Liberty and the Liberal Arts

The end result of the Department of Education plan would be the establishment of a nationwide curriculum determined by federal bureaucrats. “These recommendations are about making institutions the same,” warned Matt Owens, the director of federal relations for the Association of American Universities. “That is just not acceptable.” In fact, the greatest danger posed by the plan comes from the fact that it would ultimately give federal officials a substantially increased role in directing and controlling course work at the nation’s colleges and universities. That is a chilling possibility, given that a free and independent nation depends on a vigorous and independent cohort of liberal arts institutions.

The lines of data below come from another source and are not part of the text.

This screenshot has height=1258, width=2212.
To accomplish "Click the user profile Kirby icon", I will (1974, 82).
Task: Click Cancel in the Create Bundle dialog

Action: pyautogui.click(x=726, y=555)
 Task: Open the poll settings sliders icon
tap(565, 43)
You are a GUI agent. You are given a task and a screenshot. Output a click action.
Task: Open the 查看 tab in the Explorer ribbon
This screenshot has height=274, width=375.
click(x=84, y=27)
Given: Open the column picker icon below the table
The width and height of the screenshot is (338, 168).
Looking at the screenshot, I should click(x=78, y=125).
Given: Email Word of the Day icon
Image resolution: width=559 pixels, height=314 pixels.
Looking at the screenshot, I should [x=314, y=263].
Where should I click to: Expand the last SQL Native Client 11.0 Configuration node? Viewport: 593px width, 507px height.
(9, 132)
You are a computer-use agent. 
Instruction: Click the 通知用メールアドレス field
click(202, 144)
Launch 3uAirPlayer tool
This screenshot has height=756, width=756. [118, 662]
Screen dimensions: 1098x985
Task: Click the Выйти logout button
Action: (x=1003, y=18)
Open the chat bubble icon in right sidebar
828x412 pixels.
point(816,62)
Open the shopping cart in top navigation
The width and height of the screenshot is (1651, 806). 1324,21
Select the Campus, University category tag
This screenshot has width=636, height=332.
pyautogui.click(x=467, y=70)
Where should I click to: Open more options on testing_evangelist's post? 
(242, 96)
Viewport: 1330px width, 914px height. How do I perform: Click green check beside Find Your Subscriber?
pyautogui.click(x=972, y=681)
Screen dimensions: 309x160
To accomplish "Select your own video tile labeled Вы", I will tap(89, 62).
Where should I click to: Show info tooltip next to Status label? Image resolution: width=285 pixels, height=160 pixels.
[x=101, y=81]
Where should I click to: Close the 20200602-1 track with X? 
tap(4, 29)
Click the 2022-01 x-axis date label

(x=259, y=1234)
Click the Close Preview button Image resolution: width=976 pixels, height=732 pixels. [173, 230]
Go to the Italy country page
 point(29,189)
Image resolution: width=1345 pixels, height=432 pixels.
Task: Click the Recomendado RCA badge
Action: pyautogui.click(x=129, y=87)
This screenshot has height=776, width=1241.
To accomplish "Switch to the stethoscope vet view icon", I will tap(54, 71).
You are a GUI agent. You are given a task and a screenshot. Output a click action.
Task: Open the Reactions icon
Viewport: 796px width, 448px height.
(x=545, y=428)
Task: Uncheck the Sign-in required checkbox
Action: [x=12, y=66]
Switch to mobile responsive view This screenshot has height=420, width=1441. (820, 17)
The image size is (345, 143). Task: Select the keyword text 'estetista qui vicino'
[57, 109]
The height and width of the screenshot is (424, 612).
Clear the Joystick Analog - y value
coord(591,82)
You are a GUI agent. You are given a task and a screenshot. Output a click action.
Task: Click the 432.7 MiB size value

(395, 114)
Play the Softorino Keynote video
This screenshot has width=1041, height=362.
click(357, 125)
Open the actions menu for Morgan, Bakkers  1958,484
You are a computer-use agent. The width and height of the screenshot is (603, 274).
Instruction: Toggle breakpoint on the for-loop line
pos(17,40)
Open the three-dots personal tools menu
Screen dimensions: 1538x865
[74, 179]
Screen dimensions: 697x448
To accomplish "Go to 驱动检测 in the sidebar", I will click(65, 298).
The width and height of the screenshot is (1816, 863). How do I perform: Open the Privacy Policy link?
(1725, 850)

In an essay entitled “Liberty in the Liberal Arts,” Professor and longtime Taylor University President Milo A. Rediger explored the idea that the central purpose of the liberal arts institution is to help students understand liberty. The AB degree is the proper symbol of a liberal education, Rediger said in his 1963 essay. “The term ‘liberal’ is often misunderstood and misused. A liberal education is a process of liberation toward the liberty which is the true nature and climate of the properly developed soul.” What does that mean? “To adults and maturing students,” Rediger continued, “I would say it this way: the very élan vital of human personality is this urge toward liberty, the struggle to be free. To the college freshman I say, ‘If you discover your real self at all, you will find a curiosity, a desire for knowing, a great and noble urge to be free from restrictive ignorance, limiting unskilledness, narrow prejudices, and from the subjection of the spirit to the things of time and sense.’”

Indeed, the highest purpose of the private liberal arts college is to keep alive the flame of liberty, especially during times when the ideas of liberty trade at a low value in society at large. According to the late Henry M. Wriston, past president of both Lawrence and Brown Universities, the liberal arts college is a safety mechanism, like a “cyclone cellar” for society, that is of most value in times of trouble. In this sense, Wriston wrote in his book The Nature of a Liberal College, “the liberal arts college exists to maintain values which its environment holds too cheaply. It represents the ideal of freedom — freedom of mind and spirit, freedom from fear, prejudice, and all inhibiting emotions.” A danger to this central purpose of the liberal arts college, says Wriston, comes when collectivism threatens to overwhelm society. “If ever the doctrines of discipline and authority, if ever the faith in collective planning and action, if ever the totalitarian theory of the state triumph over the ideal of an adventurous life, the environment will overcome the institution,” he warned in 1937.

By proposing what is an essentially centralized, collectivist plan to control the nation’s nominally private colleges and universities, the federal government, through the unconstitutional Education Department, now represents the threat identified by Wriston. If the Department of Education succeeds, it could very will mean the end of liberal arts education in America and the destruction of one of the fundamental elements of a free people.